Data items
[Start of Attachment]

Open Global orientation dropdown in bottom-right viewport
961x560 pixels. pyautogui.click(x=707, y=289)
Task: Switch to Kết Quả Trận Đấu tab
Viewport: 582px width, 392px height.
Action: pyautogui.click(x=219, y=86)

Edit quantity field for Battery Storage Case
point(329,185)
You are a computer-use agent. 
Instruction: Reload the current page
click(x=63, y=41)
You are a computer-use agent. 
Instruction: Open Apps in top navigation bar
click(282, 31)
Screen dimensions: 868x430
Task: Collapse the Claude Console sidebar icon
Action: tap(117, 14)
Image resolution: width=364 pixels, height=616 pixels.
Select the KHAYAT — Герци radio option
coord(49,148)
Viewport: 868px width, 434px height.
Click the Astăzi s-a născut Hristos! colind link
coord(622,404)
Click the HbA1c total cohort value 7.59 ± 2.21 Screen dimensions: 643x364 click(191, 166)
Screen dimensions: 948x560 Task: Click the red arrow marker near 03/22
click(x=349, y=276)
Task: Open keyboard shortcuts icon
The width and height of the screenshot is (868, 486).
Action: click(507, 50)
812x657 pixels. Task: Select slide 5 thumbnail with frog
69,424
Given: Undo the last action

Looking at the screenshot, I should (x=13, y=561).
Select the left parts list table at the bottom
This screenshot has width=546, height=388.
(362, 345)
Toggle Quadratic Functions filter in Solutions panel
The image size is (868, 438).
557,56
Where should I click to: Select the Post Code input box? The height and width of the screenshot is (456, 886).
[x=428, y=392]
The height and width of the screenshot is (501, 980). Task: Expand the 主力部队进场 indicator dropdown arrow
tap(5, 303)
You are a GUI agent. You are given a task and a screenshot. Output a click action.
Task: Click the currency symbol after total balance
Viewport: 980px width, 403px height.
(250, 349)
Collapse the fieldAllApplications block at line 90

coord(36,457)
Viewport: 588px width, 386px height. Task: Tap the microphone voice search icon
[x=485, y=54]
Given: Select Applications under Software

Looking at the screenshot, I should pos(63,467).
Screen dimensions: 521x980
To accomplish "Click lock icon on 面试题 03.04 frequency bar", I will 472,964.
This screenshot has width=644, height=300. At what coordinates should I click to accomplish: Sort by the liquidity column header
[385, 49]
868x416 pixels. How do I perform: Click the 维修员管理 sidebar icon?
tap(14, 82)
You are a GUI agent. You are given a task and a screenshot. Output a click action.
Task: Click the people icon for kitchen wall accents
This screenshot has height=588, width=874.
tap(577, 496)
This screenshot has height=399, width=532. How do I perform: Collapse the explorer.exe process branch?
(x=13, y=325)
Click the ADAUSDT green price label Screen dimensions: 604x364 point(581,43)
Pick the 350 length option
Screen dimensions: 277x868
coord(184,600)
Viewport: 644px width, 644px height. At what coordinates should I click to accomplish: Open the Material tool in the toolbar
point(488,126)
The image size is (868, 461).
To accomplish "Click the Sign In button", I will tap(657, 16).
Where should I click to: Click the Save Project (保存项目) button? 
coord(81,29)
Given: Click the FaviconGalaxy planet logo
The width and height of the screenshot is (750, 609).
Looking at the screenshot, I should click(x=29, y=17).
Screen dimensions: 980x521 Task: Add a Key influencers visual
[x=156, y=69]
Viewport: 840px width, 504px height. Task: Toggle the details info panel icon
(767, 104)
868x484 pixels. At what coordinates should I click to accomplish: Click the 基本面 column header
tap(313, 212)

[End of Attachment]

* [TRY IT]: Where does the string "will" appear in the records above? Return every line that holds it.

* [OUTPUT FOR THIS TASK]:
To accomplish "Click lock icon on 面试题 03.04 frequency bar", I will 472,964.
To accomplish "Click the Sign In button", I will tap(657, 16).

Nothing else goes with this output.